FLOSSIE BOWEN TURNS 90!
Turn back the year to 1926, and that is when Florence Bowen was born to Bill and Aletta Card of Bancroft, Ontario. Born into a farming family, Florence, who soon became known as Flossie, grew up to love the outdoors, fishing in nearby lakes, frolicking through the pastures, climbing trees and she even has fond memories of walking to and from the old tin schoolhouse that still stands today.
As a child, Flossie helped on the family farm surrounded by her 2 sisters after a third sister died at an early age, and her 2 brothers, one of whom saved Flossie from drowning in the lake on the farm property when she was very young.
Flossie always had a flare for fashion, a sense of adventure as well as a real ear for music. She taught herself to play a guitar as a teenager, and she and her sisters could carry a lovely tune as she strummed chords. Sitting on a favorite old boulder that was the hub of their refuge when in need of some quiet time, they could pass many hours enjoying this pastime.
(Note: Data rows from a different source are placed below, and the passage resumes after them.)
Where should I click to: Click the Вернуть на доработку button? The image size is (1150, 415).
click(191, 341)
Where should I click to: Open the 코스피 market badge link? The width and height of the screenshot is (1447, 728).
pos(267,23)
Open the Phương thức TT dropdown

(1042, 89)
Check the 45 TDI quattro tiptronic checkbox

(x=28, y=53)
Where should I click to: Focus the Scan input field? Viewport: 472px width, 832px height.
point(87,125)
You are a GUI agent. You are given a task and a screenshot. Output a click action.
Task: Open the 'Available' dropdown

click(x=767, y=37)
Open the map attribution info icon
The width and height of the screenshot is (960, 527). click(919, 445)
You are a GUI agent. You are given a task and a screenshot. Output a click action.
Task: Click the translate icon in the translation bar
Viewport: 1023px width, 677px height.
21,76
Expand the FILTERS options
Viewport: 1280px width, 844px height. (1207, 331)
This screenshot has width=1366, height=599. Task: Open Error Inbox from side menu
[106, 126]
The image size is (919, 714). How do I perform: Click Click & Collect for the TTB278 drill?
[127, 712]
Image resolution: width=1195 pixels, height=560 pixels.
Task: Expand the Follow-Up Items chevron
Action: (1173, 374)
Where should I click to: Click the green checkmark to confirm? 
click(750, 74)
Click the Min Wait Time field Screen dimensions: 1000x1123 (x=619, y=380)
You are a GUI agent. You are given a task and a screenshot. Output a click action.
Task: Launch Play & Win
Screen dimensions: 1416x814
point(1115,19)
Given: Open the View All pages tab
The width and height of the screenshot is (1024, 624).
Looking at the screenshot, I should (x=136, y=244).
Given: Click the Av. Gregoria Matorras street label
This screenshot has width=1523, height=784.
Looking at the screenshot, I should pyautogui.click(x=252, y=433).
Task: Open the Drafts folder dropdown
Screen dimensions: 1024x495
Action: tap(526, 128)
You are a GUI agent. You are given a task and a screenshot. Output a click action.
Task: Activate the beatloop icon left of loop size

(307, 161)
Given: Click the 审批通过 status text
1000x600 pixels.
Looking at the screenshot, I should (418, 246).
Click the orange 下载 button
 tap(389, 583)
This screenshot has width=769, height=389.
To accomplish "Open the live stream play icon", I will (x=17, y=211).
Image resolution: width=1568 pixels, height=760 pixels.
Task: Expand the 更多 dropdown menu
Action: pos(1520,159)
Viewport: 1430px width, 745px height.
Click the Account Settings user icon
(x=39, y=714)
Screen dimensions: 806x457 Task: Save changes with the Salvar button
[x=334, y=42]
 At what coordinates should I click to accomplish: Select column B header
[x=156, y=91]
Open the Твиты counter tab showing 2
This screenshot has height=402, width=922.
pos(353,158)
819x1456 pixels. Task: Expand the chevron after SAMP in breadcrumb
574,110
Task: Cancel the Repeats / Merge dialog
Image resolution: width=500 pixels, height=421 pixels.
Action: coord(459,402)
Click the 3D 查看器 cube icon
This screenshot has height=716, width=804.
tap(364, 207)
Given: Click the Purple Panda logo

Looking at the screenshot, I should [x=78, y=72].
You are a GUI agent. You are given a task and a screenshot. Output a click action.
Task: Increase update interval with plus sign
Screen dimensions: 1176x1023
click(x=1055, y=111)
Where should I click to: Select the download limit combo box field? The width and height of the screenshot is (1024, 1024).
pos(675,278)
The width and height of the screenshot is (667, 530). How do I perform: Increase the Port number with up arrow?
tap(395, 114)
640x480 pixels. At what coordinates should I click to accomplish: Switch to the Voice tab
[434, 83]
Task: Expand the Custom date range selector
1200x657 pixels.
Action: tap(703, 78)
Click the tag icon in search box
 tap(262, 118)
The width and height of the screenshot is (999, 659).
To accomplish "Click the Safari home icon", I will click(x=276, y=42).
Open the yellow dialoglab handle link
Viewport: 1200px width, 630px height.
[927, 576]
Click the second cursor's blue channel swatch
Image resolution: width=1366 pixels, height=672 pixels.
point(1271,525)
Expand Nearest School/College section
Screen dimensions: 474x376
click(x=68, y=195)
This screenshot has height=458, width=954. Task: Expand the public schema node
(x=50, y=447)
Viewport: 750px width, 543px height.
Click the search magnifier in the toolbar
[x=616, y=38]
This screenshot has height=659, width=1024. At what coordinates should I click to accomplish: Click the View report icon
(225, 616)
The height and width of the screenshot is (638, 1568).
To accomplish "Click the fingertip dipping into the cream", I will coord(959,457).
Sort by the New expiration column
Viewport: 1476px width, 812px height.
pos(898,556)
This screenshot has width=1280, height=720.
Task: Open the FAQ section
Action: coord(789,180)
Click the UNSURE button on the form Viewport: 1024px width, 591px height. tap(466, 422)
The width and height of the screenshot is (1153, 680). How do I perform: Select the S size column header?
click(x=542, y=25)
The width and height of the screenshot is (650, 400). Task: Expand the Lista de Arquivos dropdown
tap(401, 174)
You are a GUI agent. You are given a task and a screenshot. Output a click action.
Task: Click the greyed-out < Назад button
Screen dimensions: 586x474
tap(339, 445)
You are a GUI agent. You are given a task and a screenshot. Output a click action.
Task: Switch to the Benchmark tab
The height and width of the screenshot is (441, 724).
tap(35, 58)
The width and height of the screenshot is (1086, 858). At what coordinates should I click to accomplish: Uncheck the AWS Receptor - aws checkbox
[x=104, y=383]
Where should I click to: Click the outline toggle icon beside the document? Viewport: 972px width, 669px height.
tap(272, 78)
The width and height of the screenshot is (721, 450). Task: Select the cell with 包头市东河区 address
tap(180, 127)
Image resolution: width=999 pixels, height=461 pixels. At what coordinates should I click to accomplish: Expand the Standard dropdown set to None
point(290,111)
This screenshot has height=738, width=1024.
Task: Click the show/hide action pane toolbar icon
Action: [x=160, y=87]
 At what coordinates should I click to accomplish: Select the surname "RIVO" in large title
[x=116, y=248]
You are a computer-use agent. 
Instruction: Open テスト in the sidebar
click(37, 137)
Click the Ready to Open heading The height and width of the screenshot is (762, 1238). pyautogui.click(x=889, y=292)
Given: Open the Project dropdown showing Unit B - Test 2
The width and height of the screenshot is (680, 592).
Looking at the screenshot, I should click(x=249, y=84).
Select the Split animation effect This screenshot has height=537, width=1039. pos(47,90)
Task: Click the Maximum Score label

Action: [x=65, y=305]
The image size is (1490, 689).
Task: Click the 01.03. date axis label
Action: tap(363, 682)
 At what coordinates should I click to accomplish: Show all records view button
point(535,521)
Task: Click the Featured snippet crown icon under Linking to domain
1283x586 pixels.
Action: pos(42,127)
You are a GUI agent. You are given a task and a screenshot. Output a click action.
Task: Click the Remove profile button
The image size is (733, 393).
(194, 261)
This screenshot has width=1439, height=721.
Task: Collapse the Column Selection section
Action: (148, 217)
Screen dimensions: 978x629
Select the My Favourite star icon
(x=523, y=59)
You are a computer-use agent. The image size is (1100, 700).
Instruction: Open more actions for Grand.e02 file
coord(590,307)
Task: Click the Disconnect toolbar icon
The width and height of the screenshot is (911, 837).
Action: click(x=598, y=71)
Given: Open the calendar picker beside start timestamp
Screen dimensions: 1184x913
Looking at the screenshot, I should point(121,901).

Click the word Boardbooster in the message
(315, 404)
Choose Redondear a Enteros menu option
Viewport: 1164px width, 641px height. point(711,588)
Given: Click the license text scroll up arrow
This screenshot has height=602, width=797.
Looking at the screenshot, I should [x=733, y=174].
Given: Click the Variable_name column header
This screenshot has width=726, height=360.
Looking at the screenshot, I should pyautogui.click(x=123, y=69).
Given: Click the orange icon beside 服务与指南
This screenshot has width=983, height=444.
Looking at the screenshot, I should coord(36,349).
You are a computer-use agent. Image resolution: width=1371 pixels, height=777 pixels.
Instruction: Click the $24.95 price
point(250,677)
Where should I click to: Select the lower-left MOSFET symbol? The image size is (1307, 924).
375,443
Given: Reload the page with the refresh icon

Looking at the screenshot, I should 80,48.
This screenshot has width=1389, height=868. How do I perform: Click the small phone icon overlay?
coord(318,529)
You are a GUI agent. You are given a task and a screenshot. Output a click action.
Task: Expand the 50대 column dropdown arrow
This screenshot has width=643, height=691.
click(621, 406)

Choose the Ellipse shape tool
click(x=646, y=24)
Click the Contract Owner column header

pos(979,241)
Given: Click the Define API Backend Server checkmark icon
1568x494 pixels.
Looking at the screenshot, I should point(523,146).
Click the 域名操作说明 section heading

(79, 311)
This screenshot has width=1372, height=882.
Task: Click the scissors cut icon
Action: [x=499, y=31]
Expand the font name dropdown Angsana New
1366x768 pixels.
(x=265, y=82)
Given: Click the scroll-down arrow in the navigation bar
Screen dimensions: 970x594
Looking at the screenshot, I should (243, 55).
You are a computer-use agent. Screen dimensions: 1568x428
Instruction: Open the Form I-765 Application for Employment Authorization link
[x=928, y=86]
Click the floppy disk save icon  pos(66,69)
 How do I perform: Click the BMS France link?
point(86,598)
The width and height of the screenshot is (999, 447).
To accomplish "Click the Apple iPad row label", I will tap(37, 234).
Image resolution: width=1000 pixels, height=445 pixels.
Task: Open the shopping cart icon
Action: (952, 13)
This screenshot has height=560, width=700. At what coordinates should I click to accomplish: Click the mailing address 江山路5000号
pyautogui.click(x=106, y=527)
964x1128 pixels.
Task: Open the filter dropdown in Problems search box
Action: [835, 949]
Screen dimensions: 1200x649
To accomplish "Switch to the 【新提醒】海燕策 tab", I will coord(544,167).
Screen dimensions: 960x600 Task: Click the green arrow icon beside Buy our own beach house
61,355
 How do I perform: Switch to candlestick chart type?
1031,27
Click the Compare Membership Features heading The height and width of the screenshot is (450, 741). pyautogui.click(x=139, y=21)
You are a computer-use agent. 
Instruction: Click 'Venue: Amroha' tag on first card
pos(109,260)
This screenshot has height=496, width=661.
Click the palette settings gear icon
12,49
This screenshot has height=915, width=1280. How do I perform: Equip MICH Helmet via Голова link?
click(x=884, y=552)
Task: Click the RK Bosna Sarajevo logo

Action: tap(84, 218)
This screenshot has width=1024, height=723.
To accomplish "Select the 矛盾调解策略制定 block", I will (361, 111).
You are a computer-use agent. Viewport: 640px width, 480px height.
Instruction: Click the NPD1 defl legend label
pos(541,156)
As a young woman, Flossie worked at different establishments in the Bancroft area as she tried to make her own way in life. For a spell, she worked in a hairdressing shop, was a maid at the Bancroft Hotel for 2 years, was employed as a housekeeper at a private home, and when higher wages were promised, every summer, she, her husband-to-be, Marvin, and her sister and husband headed to southern Ontario to pick tobacco.
Once married and situated at Oxtongue Lake, Marvin said that “Flossie worked as hard as any man” to assist him as he built their home, dug a well, cut wood…whatever was required, she was in there like a dirty shirt. In true loyal fashion, she even shared Marv’s night watchman responsibilities at the original Algonquin Park Gate as it was being constructed.
Around their home, Flossie used her experience on the farm to raise a healthy flock of chickens, while observations made when working at the Bancroft Hotel served her well as she managed their own cottage business to supplement Marvin’s income. She was a busy woman who designed and sewed most of her daughters’ clothes, even those of their Barbie dolls and baby dolls, and to this day, she can adeptly remodel, resize and redesign garments to suit her needs.
Flossie has a reputation for being an excellent cook and baker, skills that she basically taught herself by following recipes in the old red Purity Cookbook after getting married. That worn and faded cookbook is still used reliably today despite its creation way back in 1932 by the Purity Flour Mills Limited, Toronto.
When times were tough, creativity became a necessity to make ends meet. White sugar was always purchased in 100-pound heavy-duty cotton bags that were washed, bleached and turned into tea towels and pillowslips, while the yellow and blue tin pails that originally held honey were recycled into lunch pails. Flossie wasted nothing, and if something broke down, she took it apart and fixed it proving herself to be very handy.
Too busy to participate in the Huntsville Fall Fair when the girls were growing up, in later years, Flossie has made a name for herself among other competitors for her first-prize-winning preserves and pickles, knitting and sewing, and especially her folk art crafts and stained glass art.
It just goes to show that hard work never hurt anybody. It has played a part in Flossie’s continued good health, and years of cross-country skiing helped to keep her physically fit. As Flossie turns 90 on August 21st, we want to wish her all the best and ask that maybe she slow down just a little. We tell her that it isn’t necessary to push the snowblower any longer, but we are happy to let her whip around on the John Deere when cutting the grass. That is fun, after all. Happy Birthday Mom!